** Exercise details **
Please turn everything in the entries below, from the line containing "You are a GUI" down to the line containing "click(11, 722)", into a numbered list with blank lines dropped and pictures omitted.

**** Stored rows

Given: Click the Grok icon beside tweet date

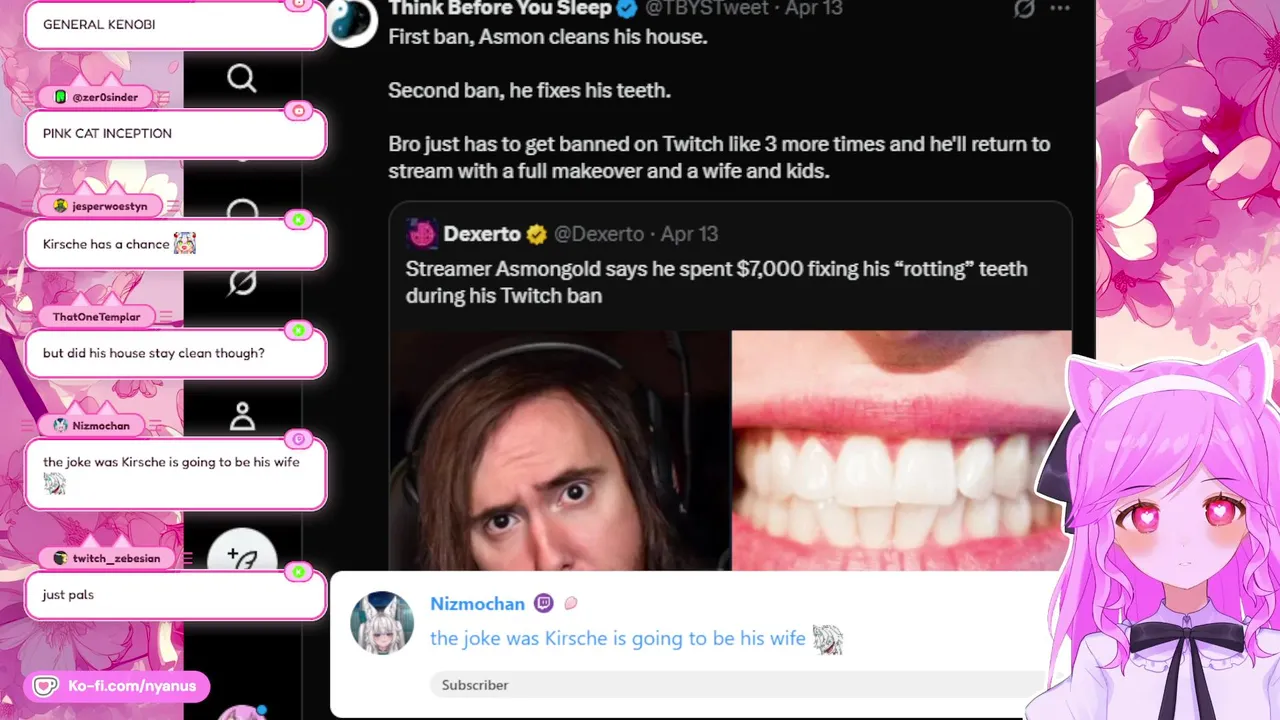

********
**** Stored rows

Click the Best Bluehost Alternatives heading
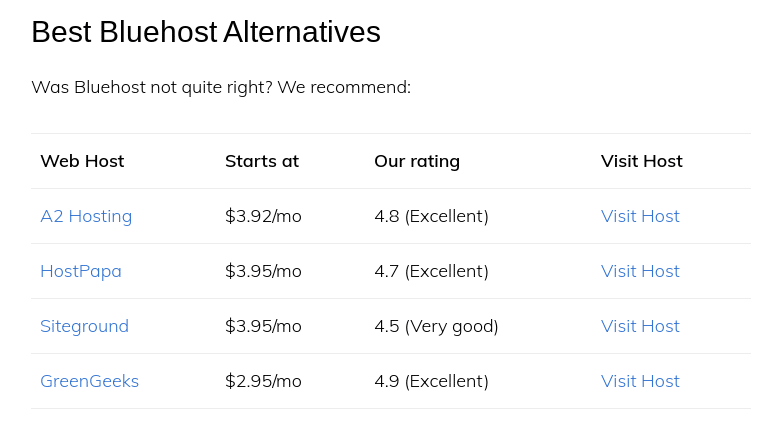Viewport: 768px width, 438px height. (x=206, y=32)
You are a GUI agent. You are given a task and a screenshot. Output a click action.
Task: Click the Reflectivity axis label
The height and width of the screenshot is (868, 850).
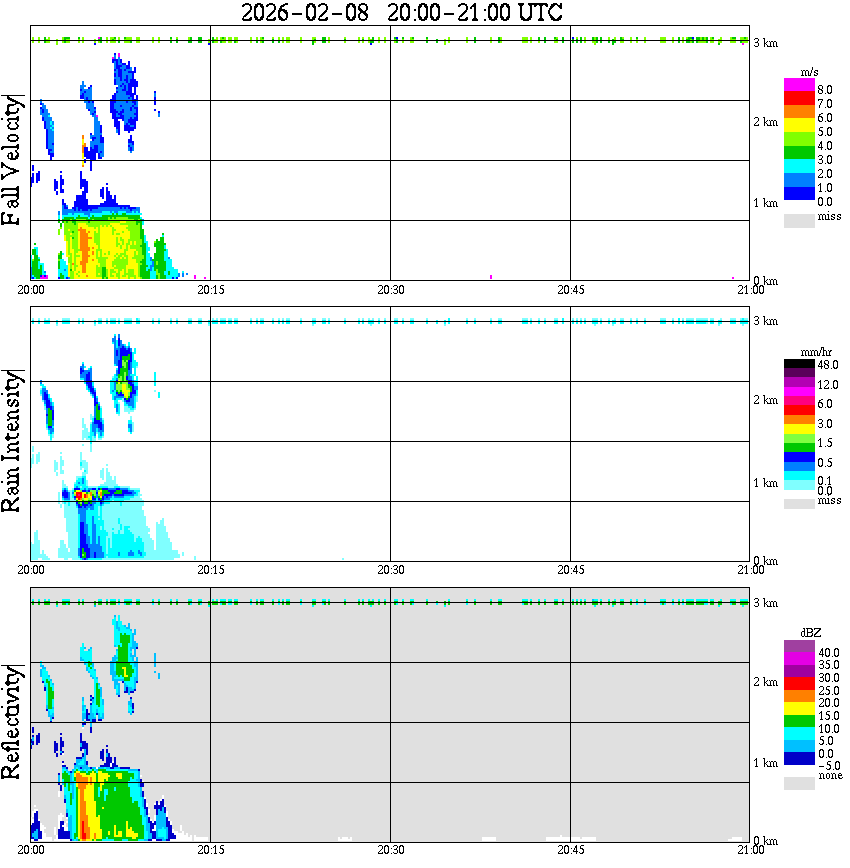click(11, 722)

********
**** Stored rows

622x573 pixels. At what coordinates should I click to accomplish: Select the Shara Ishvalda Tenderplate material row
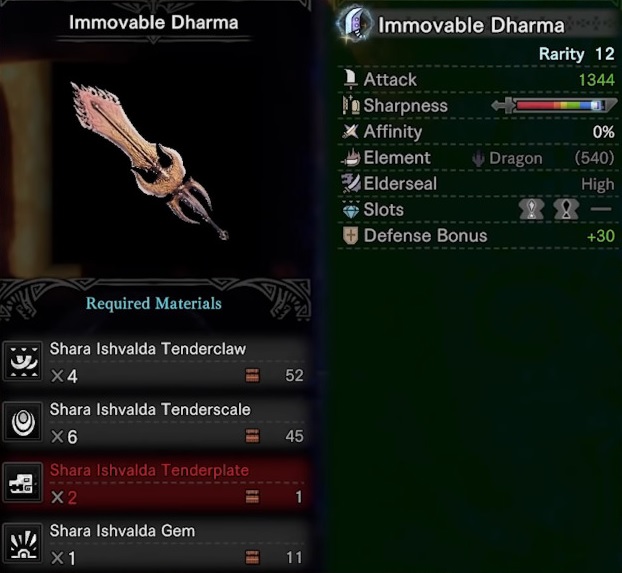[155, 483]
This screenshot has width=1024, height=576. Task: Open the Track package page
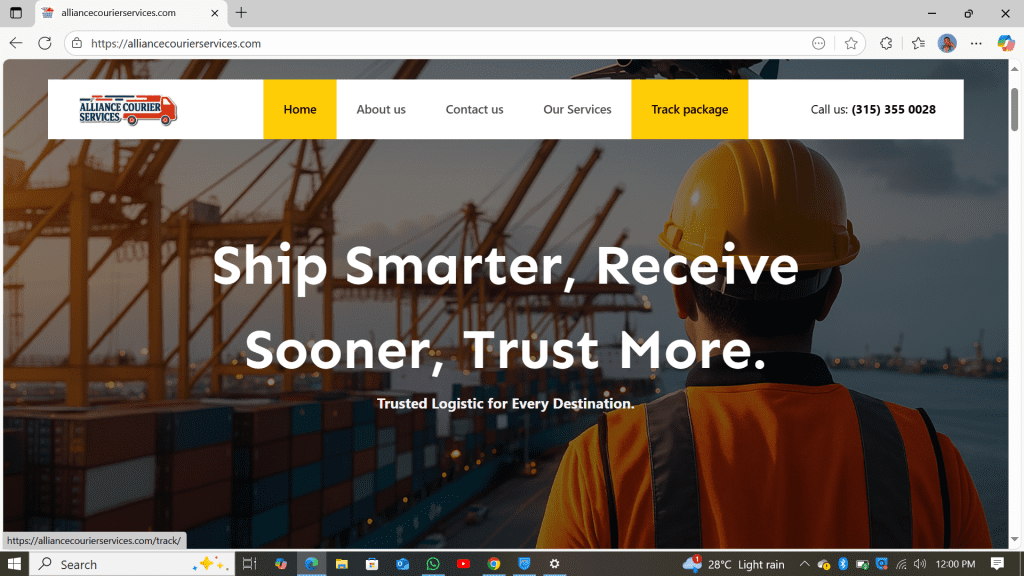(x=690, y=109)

********

** Worked solution **
1. You are a GUI agent. You are given a task and a screenshot. Output a click action.
2. Task: Click the Reflectivity axis label
3. The height and width of the screenshot is (868, 850).
4. click(11, 722)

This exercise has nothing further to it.